Usage: seq2seq_inference.py [OPTIONS] INFERENCE_DATASET MODEL_CKPT_PATH
OUTPUT_CSV_FILENAME
Arguments:
INFERENCE_DATASET [required]
MODEL_CKPT_PATH [required]
OUTPUT_CSV_FILENAME [required]
Options:
--batch-size INTEGER [default: 8]
--is-nl / --no-is-nl [default: no-is-nl]
--is-downsize / --no-is-downsize
[default: no-is-downsize]
Example:
rm -rf codestylist ; \
export CUDA_VISIBLE_DEVICES=1; \
python seq2seq_inference.py \
/data/code/curated_eval_set/curated_docstring_dataset_with_prompt.hf \
codestylist/combined_code_style_transformer \
combined_model_results/docstring.non_downsized.output.csv \
--batch-size 64 \
--is-nl ;
- DATASET_PATH: The path of the test set. (
.hf
) - CHECKPOINT: The model checkpoint path.
- OUTPUT_FILE_PATH: The path of the prediction output
- IS_NL: [true|false], whether use the control tokens.
- IS_DOWNSIZE: [true|false], whether need to downsize the test set, will downsize it to 2000 examples.
The output will be a prediction file that contains input/prediction/label.
The removal of
codestylist
folder is because the trainer will create a foler automatically and will have error if we try to load the model from the hub, it will try to load from the empty folder created by trainer instead. So it is needed to remove the folder first no matter whether it exists.
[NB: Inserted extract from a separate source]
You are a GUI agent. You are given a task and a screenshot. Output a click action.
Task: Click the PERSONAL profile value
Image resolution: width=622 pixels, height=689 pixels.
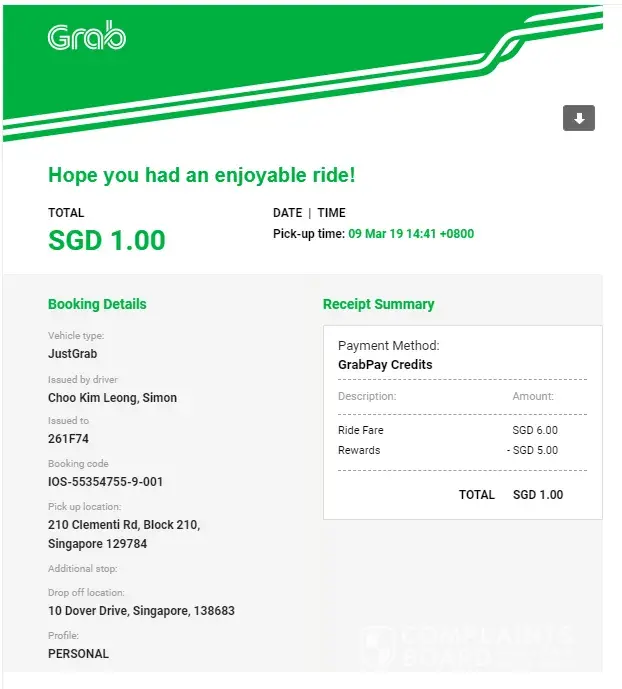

Please see seq2seq_eval.ipynb
(individual) and combined_seq2seq_eval.ipynb
(combined) for evaluation.
We now have a script evaluate_score
for running the evaluation:
Usage: evaluate_score.py [OPTIONS] PRED_DIR OUTPUT_DIR TARGET_FEAT
Arguments:
PRED_DIR [required]
OUTPUT_DIR [required]
TARGET_FEAT [required]
Options:
--is-nl-tokens-added / --no-is-nl-tokens-added
[default: no-is-nl-tokens-added]
--clean-diff / --no-clean-diff [default: clean-diff]
Example:
python evaluate_score.py \
/data/ken/data/code/decorator.output_post_process.csv \
./test.json decorator \
--clean-diff
- PRED_DIR: You prediction csv file
- OUTPUT_DIR: You score output json file name
- is-nl-tokens-added: if true, will run preprocessing on removing nl prompt(combined model only)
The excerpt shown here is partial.